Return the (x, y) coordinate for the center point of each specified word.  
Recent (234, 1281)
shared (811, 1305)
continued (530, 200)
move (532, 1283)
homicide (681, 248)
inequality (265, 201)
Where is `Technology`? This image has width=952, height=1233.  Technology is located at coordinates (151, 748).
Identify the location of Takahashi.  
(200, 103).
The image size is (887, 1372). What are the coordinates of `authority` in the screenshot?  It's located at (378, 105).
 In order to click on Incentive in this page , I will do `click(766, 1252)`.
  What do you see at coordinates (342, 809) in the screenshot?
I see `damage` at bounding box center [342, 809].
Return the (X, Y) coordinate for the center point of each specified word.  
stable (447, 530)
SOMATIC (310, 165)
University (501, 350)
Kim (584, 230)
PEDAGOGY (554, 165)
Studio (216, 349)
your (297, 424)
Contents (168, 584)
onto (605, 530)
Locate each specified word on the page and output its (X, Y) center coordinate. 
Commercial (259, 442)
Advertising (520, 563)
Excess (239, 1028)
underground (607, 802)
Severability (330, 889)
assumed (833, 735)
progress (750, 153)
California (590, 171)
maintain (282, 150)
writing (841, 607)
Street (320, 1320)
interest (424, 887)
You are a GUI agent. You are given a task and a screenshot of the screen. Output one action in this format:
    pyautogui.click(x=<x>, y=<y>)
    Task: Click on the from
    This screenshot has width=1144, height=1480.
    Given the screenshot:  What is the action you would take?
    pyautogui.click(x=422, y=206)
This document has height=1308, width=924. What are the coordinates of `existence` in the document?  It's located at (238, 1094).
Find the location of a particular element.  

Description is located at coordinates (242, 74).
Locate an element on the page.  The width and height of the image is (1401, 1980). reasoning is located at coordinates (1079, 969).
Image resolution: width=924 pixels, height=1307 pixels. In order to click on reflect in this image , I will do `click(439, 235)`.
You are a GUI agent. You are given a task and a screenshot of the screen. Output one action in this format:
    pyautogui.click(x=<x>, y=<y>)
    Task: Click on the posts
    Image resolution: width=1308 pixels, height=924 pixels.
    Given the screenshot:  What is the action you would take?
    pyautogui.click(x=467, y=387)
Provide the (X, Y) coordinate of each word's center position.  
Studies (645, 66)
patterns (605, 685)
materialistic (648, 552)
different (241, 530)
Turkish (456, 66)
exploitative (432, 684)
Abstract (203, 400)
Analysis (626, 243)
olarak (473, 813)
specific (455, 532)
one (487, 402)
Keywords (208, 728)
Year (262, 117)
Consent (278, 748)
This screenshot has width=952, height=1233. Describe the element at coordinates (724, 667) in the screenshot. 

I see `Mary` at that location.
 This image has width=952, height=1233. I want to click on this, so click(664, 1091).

★ ★ ★ ★ ★ ★ ★

### EXERCISE DESCRIPTION
Rewrite all of the material above, changing every "center point" to "middle point" and leaving everything else as it is.

### SOLUTION TO THE EXERCISE
Return the (x, y) coordinate for the middle point of each specified word.  
Recent (234, 1281)
shared (811, 1305)
continued (530, 200)
move (532, 1283)
homicide (681, 248)
inequality (265, 201)
Where is `Technology`? This image has width=952, height=1233.  Technology is located at coordinates (151, 748).
Identify the location of Takahashi.  
(200, 103).
The image size is (887, 1372). What are the coordinates of `authority` in the screenshot?  It's located at (378, 105).
 In order to click on Incentive in this page , I will do `click(766, 1252)`.
  What do you see at coordinates (342, 809) in the screenshot?
I see `damage` at bounding box center [342, 809].
Return the (X, Y) coordinate for the middle point of each specified word.  
stable (447, 530)
SOMATIC (310, 165)
University (501, 350)
Kim (584, 230)
PEDAGOGY (554, 165)
Studio (216, 349)
your (297, 424)
Contents (168, 584)
onto (605, 530)
Locate each specified word on the page and output its (X, Y) center coordinate. 
Commercial (259, 442)
Advertising (520, 563)
Excess (239, 1028)
underground (607, 802)
Severability (330, 889)
assumed (833, 735)
progress (750, 153)
California (590, 171)
maintain (282, 150)
writing (841, 607)
Street (320, 1320)
interest (424, 887)
You are a GUI agent. You are given a task and a screenshot of the screen. Output one action in this format:
    pyautogui.click(x=<x>, y=<y>)
    Task: Click on the from
    This screenshot has width=1144, height=1480.
    Given the screenshot:  What is the action you would take?
    pyautogui.click(x=422, y=206)
This document has height=1308, width=924. What are the coordinates of `existence` in the document?  It's located at (238, 1094).
Find the location of a particular element.  

Description is located at coordinates (242, 74).
Locate an element on the page.  The width and height of the image is (1401, 1980). reasoning is located at coordinates (1079, 969).
Image resolution: width=924 pixels, height=1307 pixels. In order to click on reflect in this image , I will do `click(439, 235)`.
You are a GUI agent. You are given a task and a screenshot of the screen. Output one action in this format:
    pyautogui.click(x=<x>, y=<y>)
    Task: Click on the posts
    Image resolution: width=1308 pixels, height=924 pixels.
    Given the screenshot:  What is the action you would take?
    pyautogui.click(x=467, y=387)
Provide the (X, Y) coordinate of each word's center position.  
Studies (645, 66)
patterns (605, 685)
materialistic (648, 552)
different (241, 530)
Turkish (456, 66)
exploitative (432, 684)
Abstract (203, 400)
Analysis (626, 243)
olarak (473, 813)
specific (455, 532)
one (487, 402)
Keywords (208, 728)
Year (262, 117)
Consent (278, 748)
This screenshot has width=952, height=1233. Describe the element at coordinates (724, 667) in the screenshot. 

I see `Mary` at that location.
 This image has width=952, height=1233. I want to click on this, so click(664, 1091).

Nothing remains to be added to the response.